Aspetto che entri anche Lewis che mi passa davanti e mi dà una pacca sulla spalla «Grazie di tutto amico, ti farò sapere.» Dice lui, prima di addentrarsi tra la folla, resa poco nitida dal fumo.
«Perché #Blessed è diventato il tuo best buddy?» Mi domanda Martina, una volta che Lewis se n'è andato. Rido per il soprannome che ha usato, poi dico «Siamo sempre stati amici, Mar. Certo, non che parlassimo molto spesso, infatti penso che abbiamo parlato più ora, che in tutte le altre volte messe insieme; ma, al di fuori della rivalità, con lui è piacevole fare quattro chiacchiere.»
«Scusami Seb, pensavo invece che lo odiassi a morte.» Mi dice Martina imbarazzata. Decido di ignorare la cosa di Giovinazzi. E' talmente insignificante, che non credo possa avere spazio in questo momento. Mi accorgo che è ancora piuttosto presto, così io e Martina decidiamo di fermarci ancora un po'. Giochiamo a biliardo, senza seguire la maggior parte delle regole. Quel che conta è divertirsi.

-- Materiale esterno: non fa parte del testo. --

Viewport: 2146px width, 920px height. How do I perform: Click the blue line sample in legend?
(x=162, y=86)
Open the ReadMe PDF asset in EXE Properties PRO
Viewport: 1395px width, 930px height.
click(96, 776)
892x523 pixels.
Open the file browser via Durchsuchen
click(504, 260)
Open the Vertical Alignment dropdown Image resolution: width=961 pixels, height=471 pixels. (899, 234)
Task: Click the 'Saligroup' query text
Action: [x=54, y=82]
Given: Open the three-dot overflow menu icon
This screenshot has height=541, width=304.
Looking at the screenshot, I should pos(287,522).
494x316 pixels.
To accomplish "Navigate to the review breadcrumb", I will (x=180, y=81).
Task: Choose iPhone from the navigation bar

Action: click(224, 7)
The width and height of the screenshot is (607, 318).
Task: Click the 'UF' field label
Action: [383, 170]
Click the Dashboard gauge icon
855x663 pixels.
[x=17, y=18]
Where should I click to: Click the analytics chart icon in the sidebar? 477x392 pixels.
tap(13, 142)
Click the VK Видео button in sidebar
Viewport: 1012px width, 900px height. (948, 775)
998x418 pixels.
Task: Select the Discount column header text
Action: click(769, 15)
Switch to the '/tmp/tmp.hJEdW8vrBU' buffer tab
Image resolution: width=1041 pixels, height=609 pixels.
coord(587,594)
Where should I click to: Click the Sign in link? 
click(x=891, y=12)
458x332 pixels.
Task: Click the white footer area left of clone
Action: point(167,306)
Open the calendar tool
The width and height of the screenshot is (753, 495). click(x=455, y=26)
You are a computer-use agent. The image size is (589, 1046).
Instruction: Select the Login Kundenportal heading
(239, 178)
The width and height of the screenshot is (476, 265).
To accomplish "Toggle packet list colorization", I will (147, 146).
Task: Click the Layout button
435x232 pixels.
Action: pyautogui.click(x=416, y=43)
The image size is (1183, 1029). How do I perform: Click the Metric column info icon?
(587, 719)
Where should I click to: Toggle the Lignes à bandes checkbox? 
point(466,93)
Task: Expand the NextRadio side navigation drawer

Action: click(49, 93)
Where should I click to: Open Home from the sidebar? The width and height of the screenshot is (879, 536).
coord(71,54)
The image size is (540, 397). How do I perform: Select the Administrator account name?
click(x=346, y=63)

A tarda serata usciamo dal Casinò entrambi sorridenti. Per quanto riguarda Lewis, non mi è parso di vederlo; non l'ho visto neanche una volta. Spero che sia andato tutto bene con Lindsey, che lei abbia capito che quel suo bisogno di vederla era nato dalla scomparsa del suo grande amico Niki. Il pilota austriaco manca tanto anche a me, ma ovviamente non nello stesso modo in cui manca a Lewis. Credo infatti che se questa sera fosse stato presente alla festa, lui non si sarebbe sentito così solo.
Ma tutti noi impariamo ad amare un eroe per le sue debolezze. Se vincesse sempre, che divertimento ci sarebbe?